> [Problem to work on]
Among the entries below, the lines from the one with "The image size is (908, 613)." up to and including the one with "Task: Open the 시장 환경 section tab" are to be restated exactly, without pictures.

*** Opening of Task data ***

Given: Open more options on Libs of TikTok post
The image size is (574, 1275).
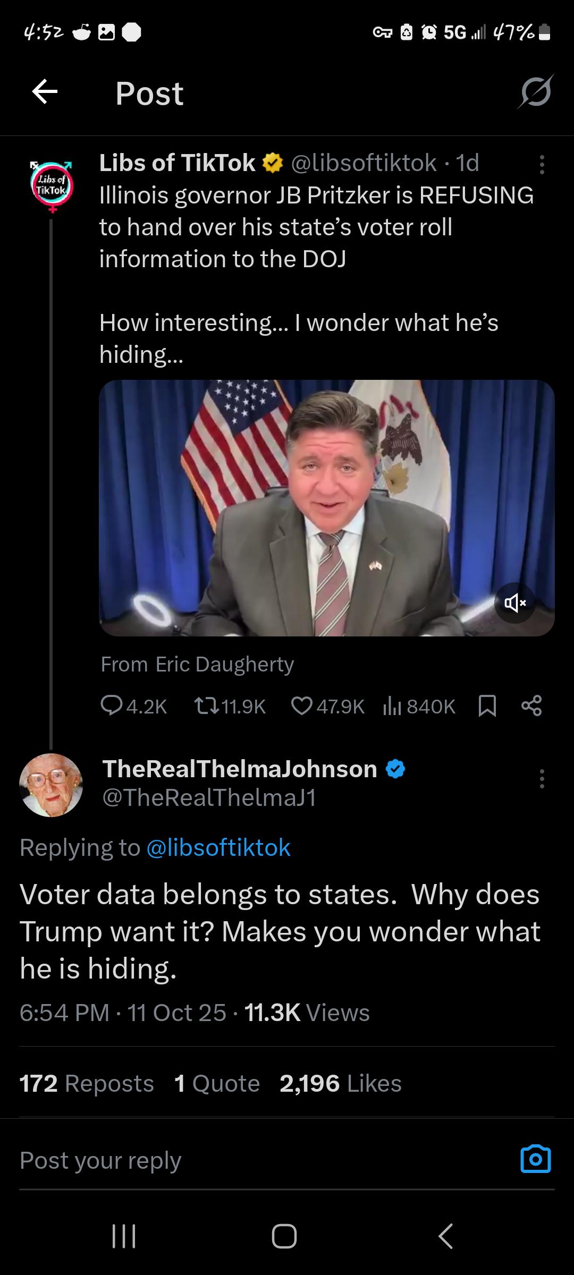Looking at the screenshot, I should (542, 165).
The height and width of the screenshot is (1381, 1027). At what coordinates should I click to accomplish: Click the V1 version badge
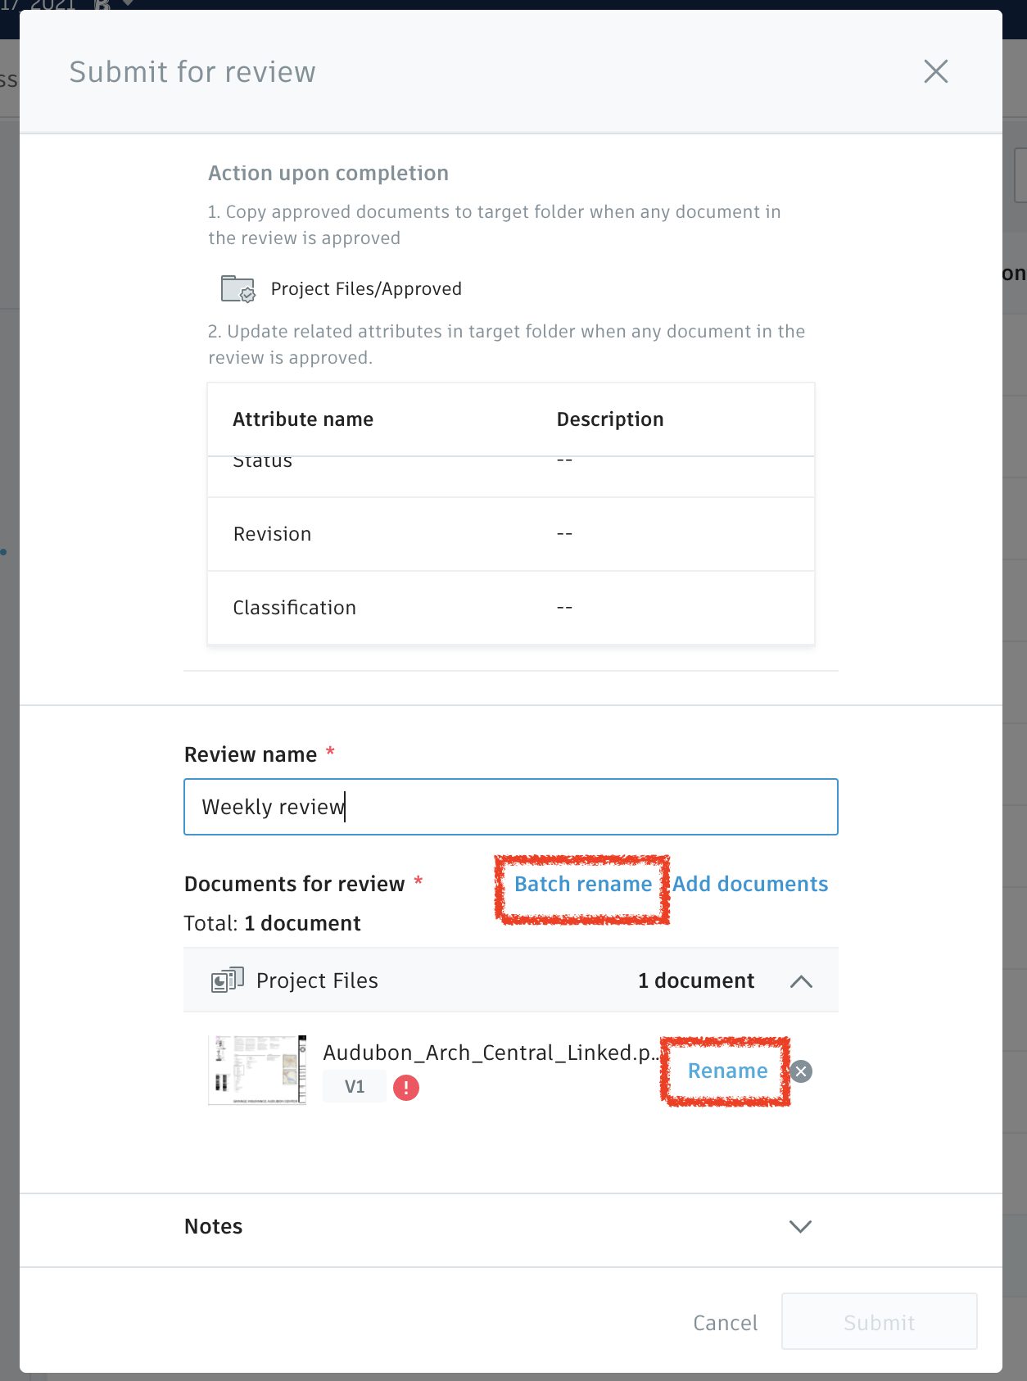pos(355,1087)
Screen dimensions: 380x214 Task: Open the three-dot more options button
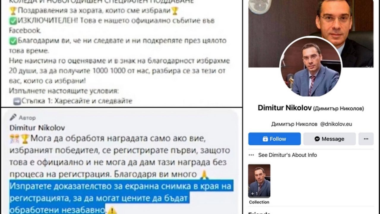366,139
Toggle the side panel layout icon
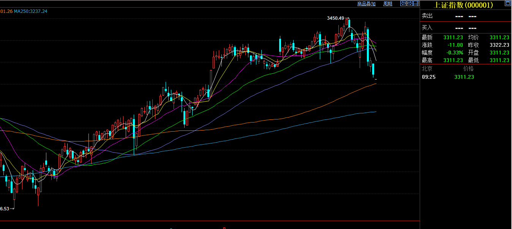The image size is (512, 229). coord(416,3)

*** Close of Task data ***
*** Opening of Task data ***

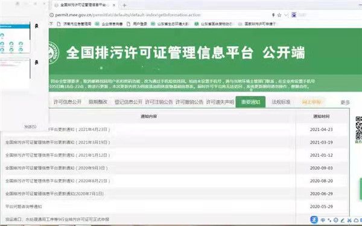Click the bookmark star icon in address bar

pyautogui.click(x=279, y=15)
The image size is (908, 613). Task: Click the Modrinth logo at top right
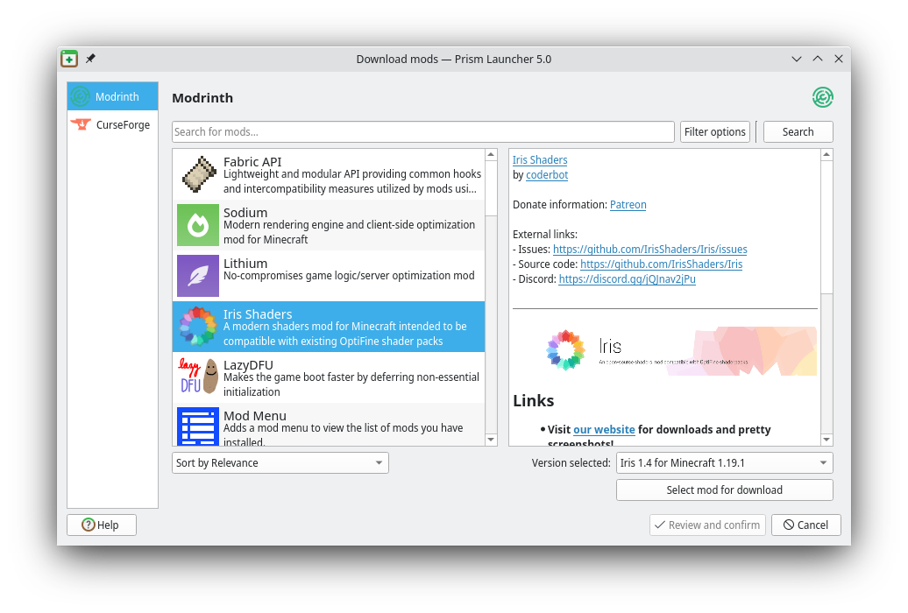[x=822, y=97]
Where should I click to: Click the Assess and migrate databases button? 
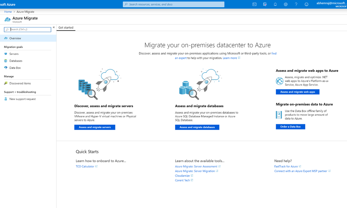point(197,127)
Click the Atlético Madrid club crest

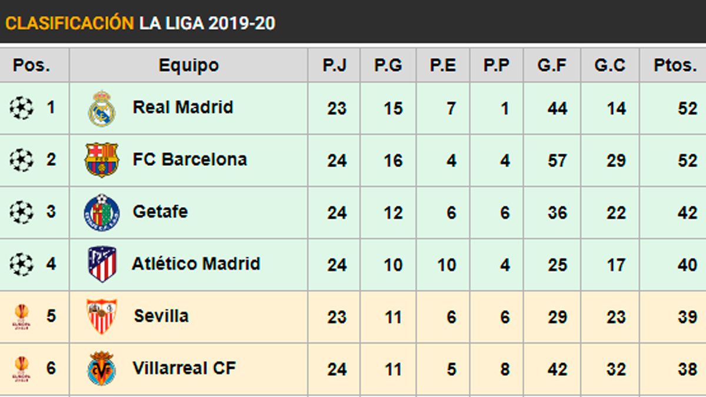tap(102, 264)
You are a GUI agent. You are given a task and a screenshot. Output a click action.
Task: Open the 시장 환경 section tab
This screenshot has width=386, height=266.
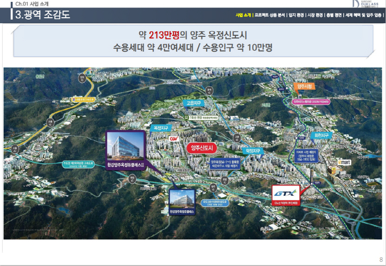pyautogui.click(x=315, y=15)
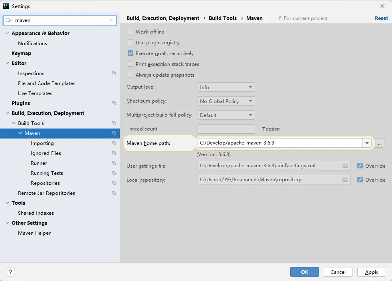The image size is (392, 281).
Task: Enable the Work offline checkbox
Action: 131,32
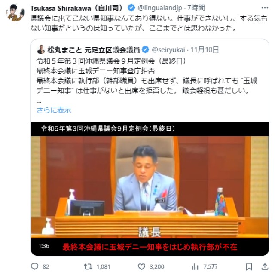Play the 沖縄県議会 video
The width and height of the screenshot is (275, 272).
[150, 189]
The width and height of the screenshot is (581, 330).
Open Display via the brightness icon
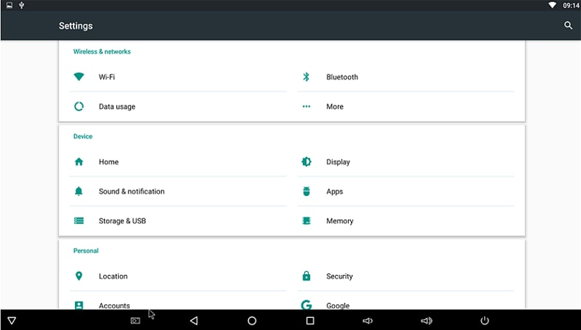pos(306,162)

*** Close of Task data ***
*** Opening of Task data ***

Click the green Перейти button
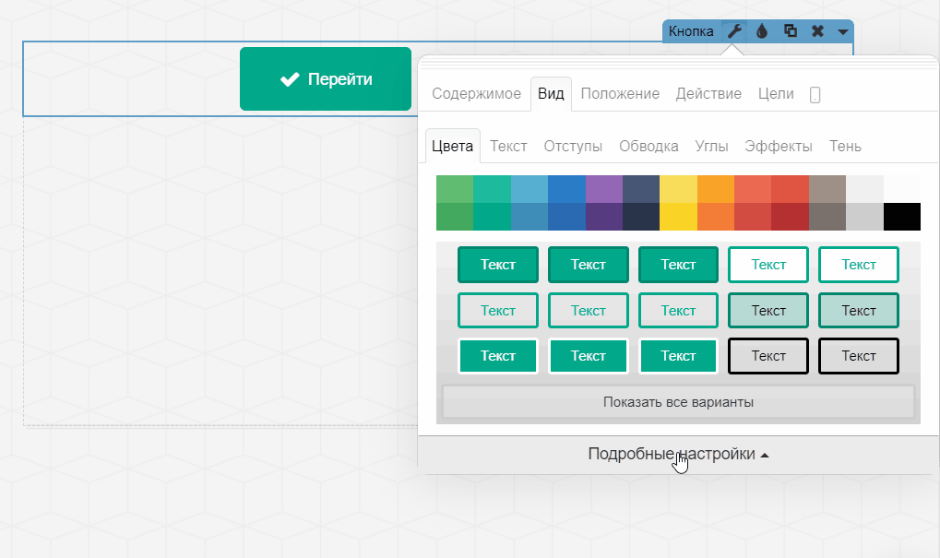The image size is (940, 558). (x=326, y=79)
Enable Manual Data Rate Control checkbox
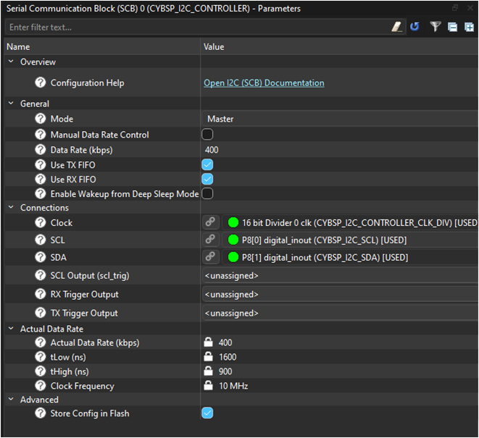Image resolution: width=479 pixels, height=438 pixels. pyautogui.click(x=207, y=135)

*** Close of Task data ***

> [Answer space]
The image size is (908, 613). Task: Click the Modrinth logo at top right
[x=822, y=97]
Where should I click to: Click the Assess and migrate databases button? 
point(197,127)
Click the Atlético Madrid club crest

tap(102, 264)
You are a GUI agent. You are given a task and a screenshot. Output a click action.
Task: Open the 시장 환경 section tab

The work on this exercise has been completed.